En los últimos años, hemos asistido a una revolución tecnológica sin precedentes. Desde criptomonedas hasta inteligencia artificial, pasando por el metaverso y los NFTs, parecería que estamos entrando en una nueva era. Pero cuando se rasca debajo de la superficie, una pregunta comienza a incomodar: ¿esta tecnología está hecha para mejorar nuestras vidas, o simplemente para enriquecer a unos pocos?
La respuesta, según algunos analistas críticos, es clara: gran parte de las innovaciones que hoy dominan titulares y redes sociales están impulsadas por una lógica financiera. No se trata de inventos nacidos para resolver problemas humanos urgentes, sino de estrategias para “hacer plata rápido”. Esta lógica tecnofinanciera se alimenta del dinero barato que circula desde la crisis del 2008, cuando los gobiernos del norte global —especialmente EE.UU.— empezaron a imprimir dinero para reactivar sus economías. Ese capital no fue a parar a hospitales ni fábricas, sino a fondos de inversión que hoy apuestan a inflar burbujas tecnológicas buscando crear “el próximo Google”.
Así nacen fenómenos como el blockchain, que prometía democratizar las finanzas pero se convirtió en terreno fértil para especuladores; los NFTs, vendidos como arte digital único pero que, en realidad, terminaron siendo un juego de engaños donde muchos compraron imágenes sin valor real; o los videojuegos Play to Earn, que durante la pandemia ofrecieron una falsa salida económica a comunidades vulnerables, como ocurrió en Filipinas, para luego estallar en una gran estafa.
El metaverso, impulsado por Meta (antes Facebook), parecía una idea sacada de ciencia ficción: una internet inmersiva donde trabajar, jugar y socializar. Pero detrás del marketing y las promesas futuristas, la propuesta chocó con una realidad incómoda: no existen aún ni la infraestructura, ni el dinero, ni el interés masivo que justifiquen semejante inversión.

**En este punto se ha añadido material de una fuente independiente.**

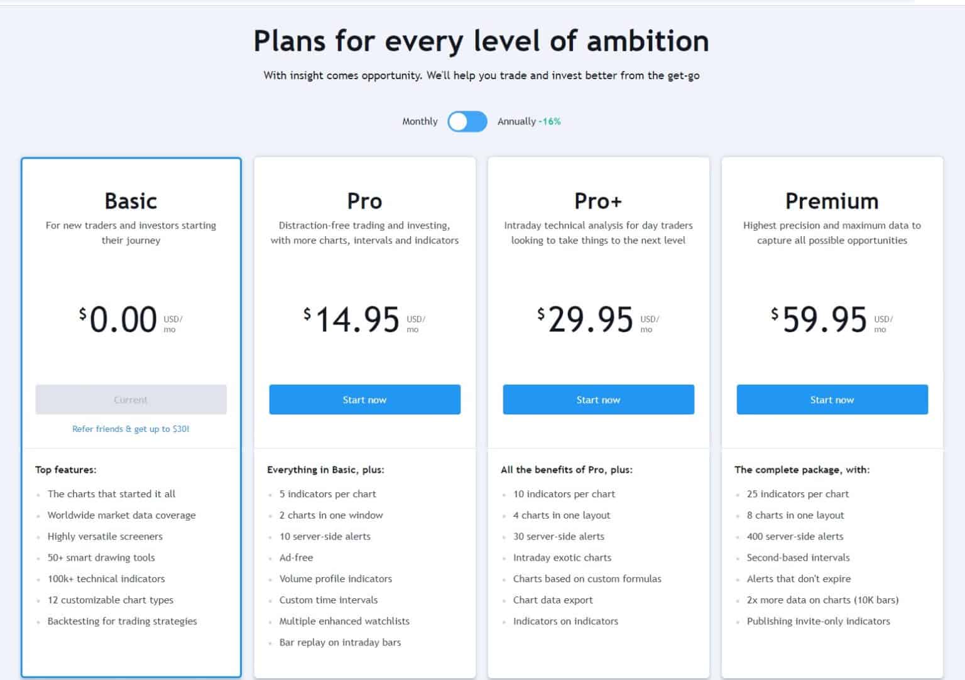Click the disabled Current button on Basic
This screenshot has height=680, width=965.
131,399
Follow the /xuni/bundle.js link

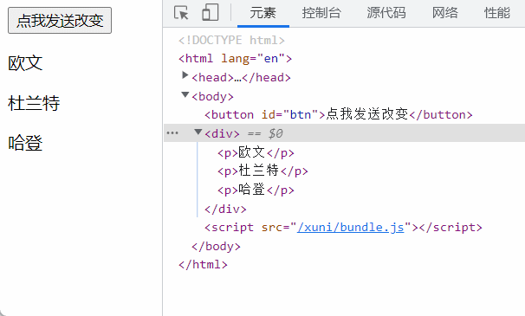pos(351,228)
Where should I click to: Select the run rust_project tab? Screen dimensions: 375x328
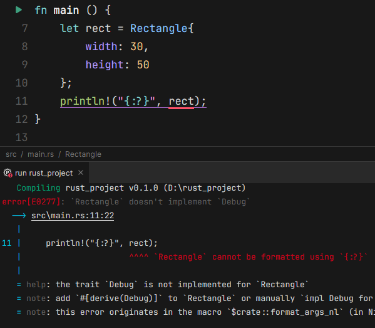(x=44, y=172)
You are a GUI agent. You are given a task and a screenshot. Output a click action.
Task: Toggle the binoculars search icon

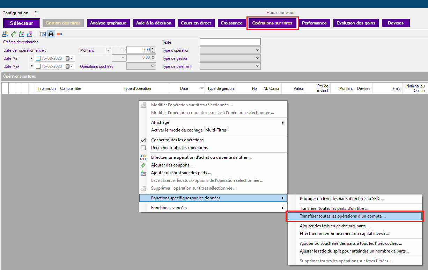(x=51, y=34)
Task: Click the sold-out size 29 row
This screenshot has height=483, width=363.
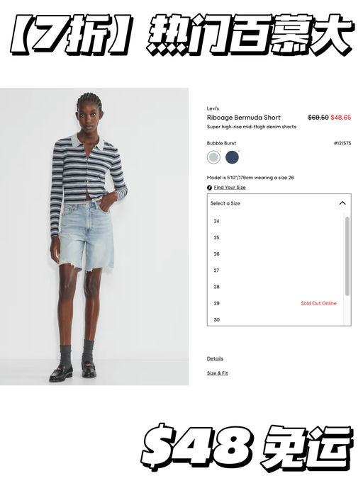Action: click(275, 303)
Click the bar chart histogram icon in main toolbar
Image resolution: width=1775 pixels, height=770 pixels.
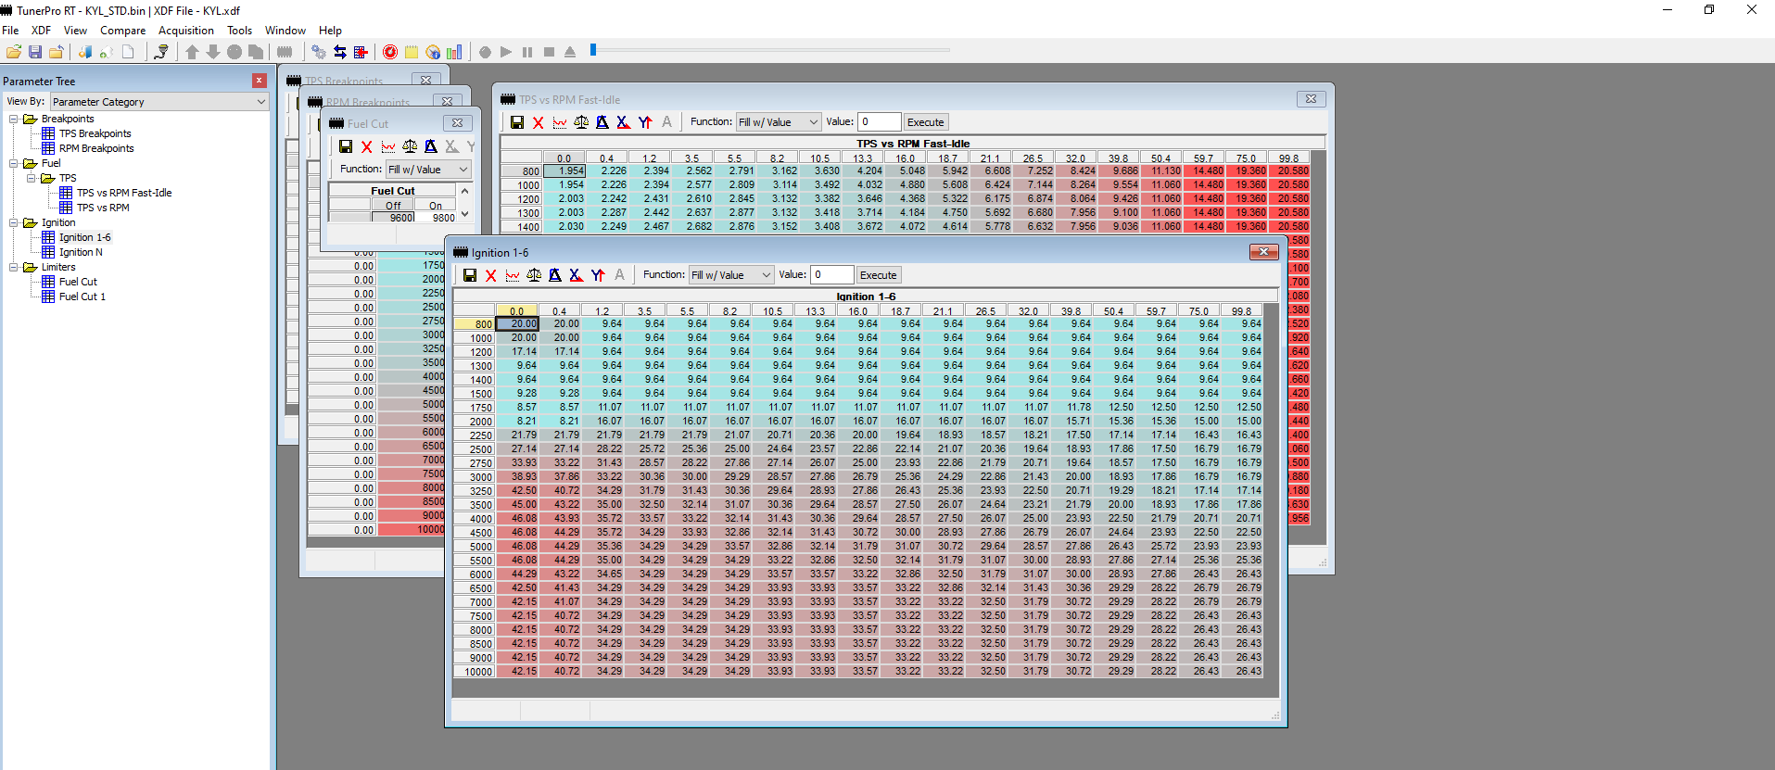454,52
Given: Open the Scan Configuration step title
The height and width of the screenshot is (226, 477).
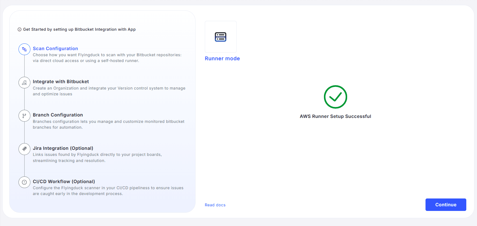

La historia de Sam Bankman-Fried y su plataforma FTX, que pasó de ser una de las mayores casas de intercambio de criptomonedas a una implosión financiera con tintes de estafa global, simboliza los excesos de este modelo. Un modelo en el que lo legal y lo ilegal, lo innovador y lo fraudulento, se mezclan con sorprendente facilidad.
Y si hay una figura que encarna esta lógica de forma extrema, es Elon Musk. Visto por muchos como un genio visionario, Musk representa también al empresario que ve al Estado como un estorbo y al mercado como su único dios. Con una mano construye cohetes y autos eléctricos, mientras con la otra dinamita acuerdos laborales, difunde desinformación o manipula mercados desde su cuenta de X (antes Twitter). “Los mismos tipos que están construyendo el arca están creando la inundación”, resume un crítico, poniendo el foco en una paradoja brutal: aquellos que prometen salvarnos del colapso son, muchas veces, quienes lo aceleran.
Ahora la atención está puesta en la inteligencia artificial, presentada como “el plato fuerte” de esta era tecnológica. Pero aquí también cabe preguntarse: ¿a quién beneficia? Más allá de los titulares apocalípticos que hablan de máquinas rebeldes al estilo Terminator, el verdadero peligro a corto plazo es la destrucción de empleos. La IA, al aumentar la productividad, podría concentrar aún más la riqueza en manos de quienes la controlan. A esto se suman otros desafíos: su elevado consumo energético, los sesgos derivados de entrenarla con datos ya procesados por otras IA, y las controversias sobre el uso de obras de artistas humanos sin su consentimiento.
Frente a este panorama, surge un contraste interesante: el modelo tecnológico chino. Allí, el Estado —a través del Partido Comunista— dirige las principales decisiones. Se promueve el intercambio abierto de conocimiento (una especie de Creative Commons estatal), y muchos observadores destacan una movilidad social ascendente que, al menos por ahora, reduce tensiones internas. Aunque este sistema también tiene sus críticas —como la falta de libertades políticas y el riesgo de autoritarismo—, algunos expertos sugieren que, en términos de impacto social real, podría estar funcionando mejor para la población que el modelo de Silicon Valley.
En definitiva, la tecnología no es buena ni mala en sí misma. Todo depende de qué manos la diseñan, con qué objetivos y en qué contexto. Cuando el motor de la innovación es el deseo de enriquecimiento rápido, el resultado suele ser una carrera sin freno hacia un futuro donde pocos ganan y muchos pierden. Una tecnología sin alma, hecha no para construir un mundo mejor, sino para reforzar las desigualdades de siempre. Y eso, quizás, es el algoritmo más peligroso de todos.